The Grain Indemnity Fund Board voted unanimously on Thursday to reinstate participation fees for grain dealers and warehouses along with a quarter-cent-per-bushel fee for initial sales that is typically paid by farmers.
The board is required by law to reinstate the fees if the indemnity fund balance goes below $3 million. Those fees cease after the balance exceeds $8 million.
The fees are expected to generate about $6 million annually, predominantly from the per-bushel fees, according to the Iowa Department of Agriculture and Land Stewardship.
Iowa’s indemnity fund pays farmers 90% of their losses in amounts up to $300,000.
There is pending legislation that could alter how the fund works. It was established in the wake of the 1980s farm crisis and has paid out about $16 million to farmers to cover most of their losses when grain dealers fail to pay for crops they purchased, or if farmers are unable to withdraw their grain from warehouses.
The fees were last collected in 1989.
One bill that has passed the Iowa House would delay the start of collection until September to allow grain purchasers a bit more time to prepare for the fee collection.
James Kennedy, chief of IDALS’ grain warehouse bureau, said those purchasers were notified last fall to prepare for the change.
“I think there’s still going to be some out there that may struggle to get everything in place by July 1,” he said. “So the extra time may be beneficial to them. But I think for the most part, I’m hopefully, cautiously optimistic that everybody’s gonna be ready to go. Time will tell.”
Those buyers must figure out how to adjust their electronic or paper transactions to collect the fee and are required to remit those collections to the state every three months, he said.
Another bill that would eliminate the fees and instead replenish the indemnity fund with other existing fees on corn sales has stalled in the Iowa Senate. That bill is opposed by numerous agriculture groups because it would take money now used to promote and expand the corn industry.
Midwestern states have taken different approaches to protecting farmers from dealer and warehouse failures, either by establishing an indemnity fund or by requiring the companies to have insurance in the form of bonds.

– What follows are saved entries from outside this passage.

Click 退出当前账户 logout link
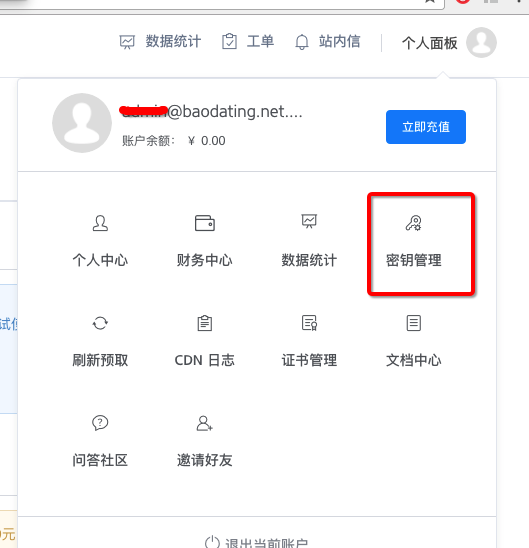This screenshot has width=529, height=548. tap(256, 542)
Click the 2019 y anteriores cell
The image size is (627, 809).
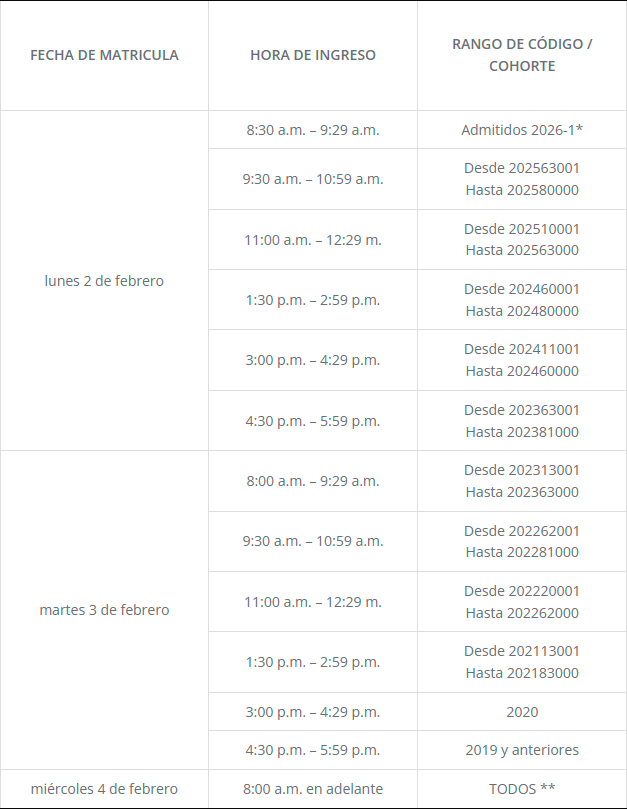(522, 750)
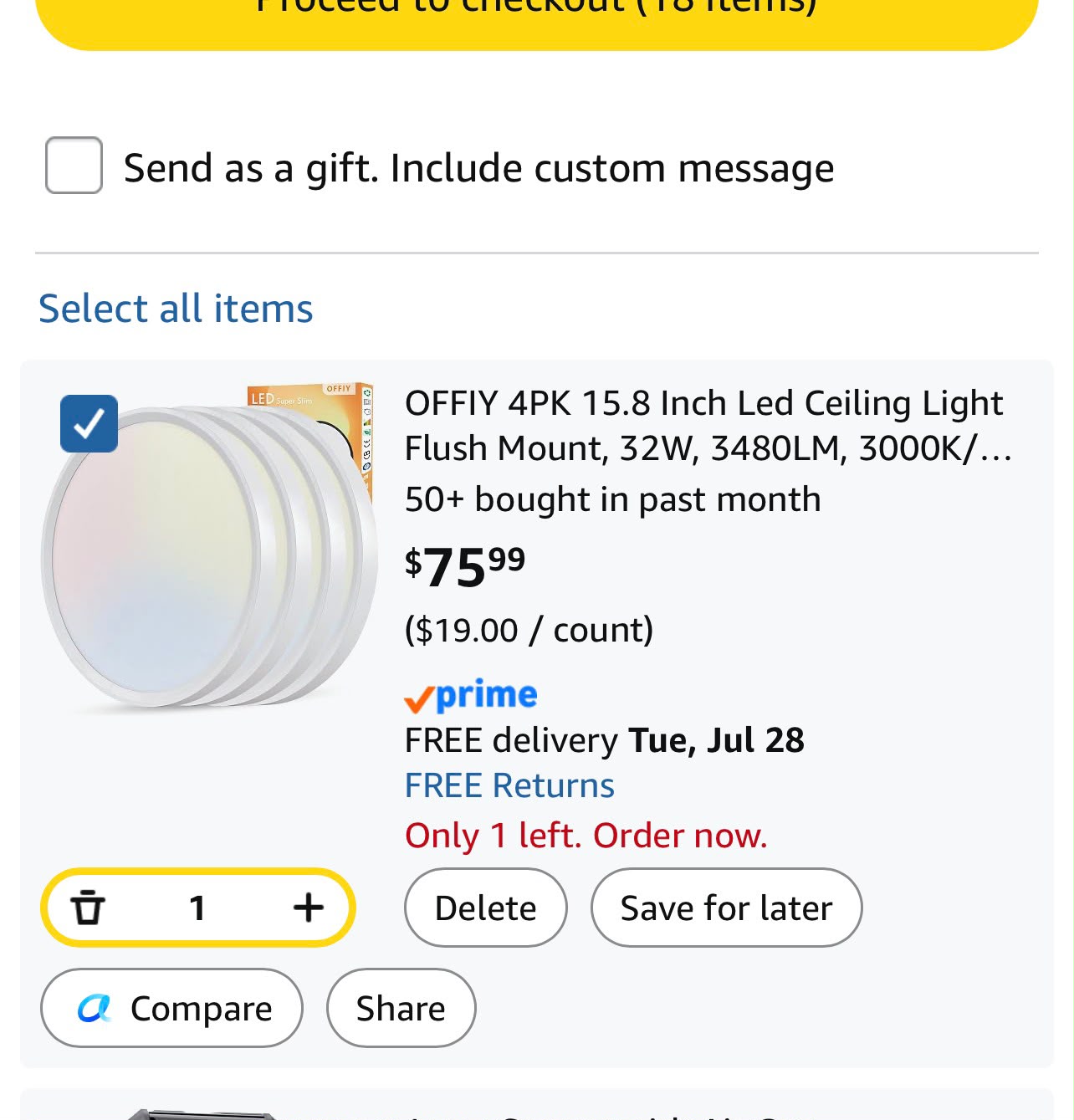Tap the next cart item card below
Image resolution: width=1074 pixels, height=1120 pixels.
point(537,1104)
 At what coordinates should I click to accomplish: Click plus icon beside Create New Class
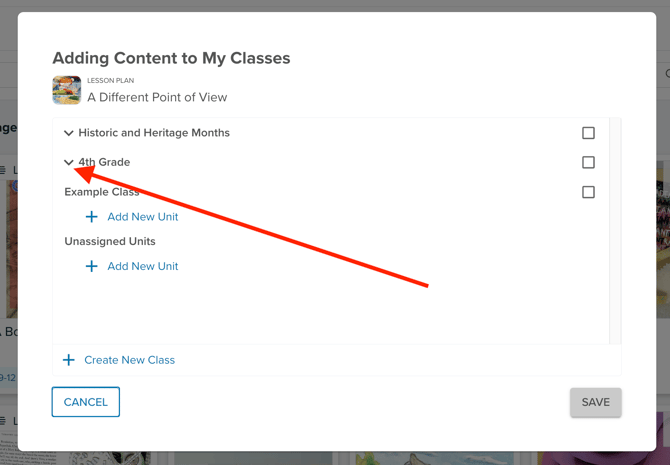(68, 360)
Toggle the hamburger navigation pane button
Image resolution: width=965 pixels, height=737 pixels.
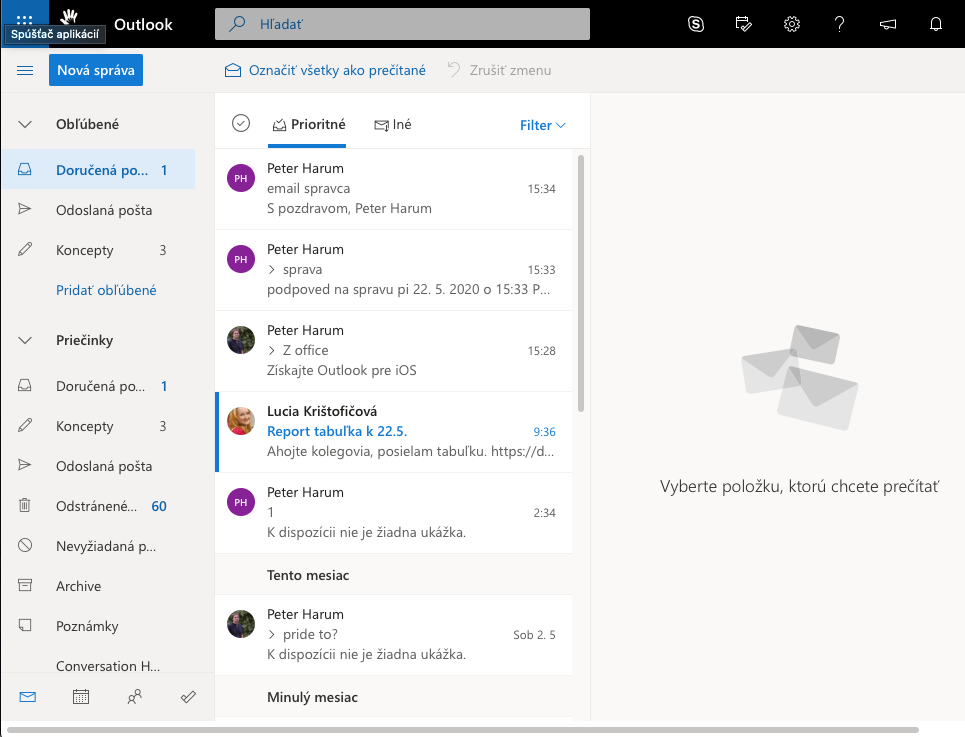(25, 70)
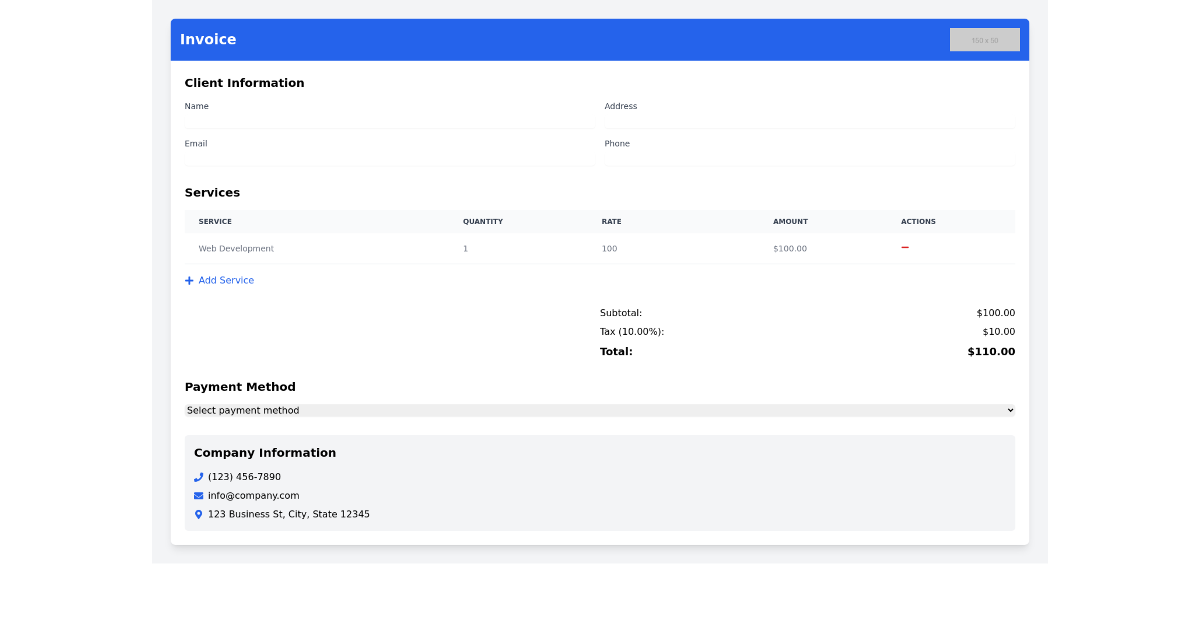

For years, the Iowa fund’s balance has been slowly declining and was likely to trigger the fee reinstatement, but three grain dealer failures in the past two years accelerated the decline to the point that the fund will nearly go broke.
Claims that were made related to the bankruptcy of a soybean dealer exceeded the fund’s remaining balance, but a sufficient number of those claims didn’t meet the law’s requirements and were denied earlier this month.
After the valid claims are paid, the fund is expected to have less than $400,000.
Four claimants have appealed the board’s decisions, Kennedy said.